Predictive methods may accurately predict yet still be incorrect

You're probably aware of the troubling behavior exhibited by insensitive police officers of profiling potential law-breakers by taking into account such unrelated factors, as race, sex, age, and demeanor. After all, what's really more important, treating everyone equally no matter their ethnicity sex and age, or preventing crime? (That was an obvious rhetorical question which you should have answered by shouting "treating everyone equally," of course.)

All the science, the statistics, examining trends, behaviors, attitudes, patriotism, educational backgrounds, marital status, economic achievement, etc., is irrelevant, when they make us lose sight of the bigger picture. That "bigger" picture is everyone of all races, walking hand-in-hand into a brighter future. Would you rather be proud of your open-minded inclusiveness, or safe? (Another obvious rhetorical question ... who needs safety when you can have sanctimony?)
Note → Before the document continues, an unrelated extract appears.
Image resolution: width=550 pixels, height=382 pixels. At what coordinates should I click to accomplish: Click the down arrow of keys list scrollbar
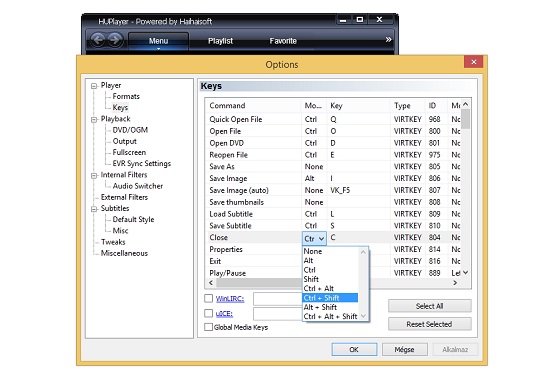(465, 273)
Forget for a moment that in certain areas of town you are much more likely to be beaten, raped, murdered, mugged, or maybe just randomly shot in a drive-by. Pay no attention to the overwhelming likelihood that the criminals who harm you will probably be males age thirteen to twenty-five. The natural inclination to view the overwhelmingly predominant racial make-up of more dangerous neighborhoods, the criminality exhibited by the various age groups, the criminality displayed by the respective genders, etc., is called profiling, and while it may be accurately predictive, it's still wrong!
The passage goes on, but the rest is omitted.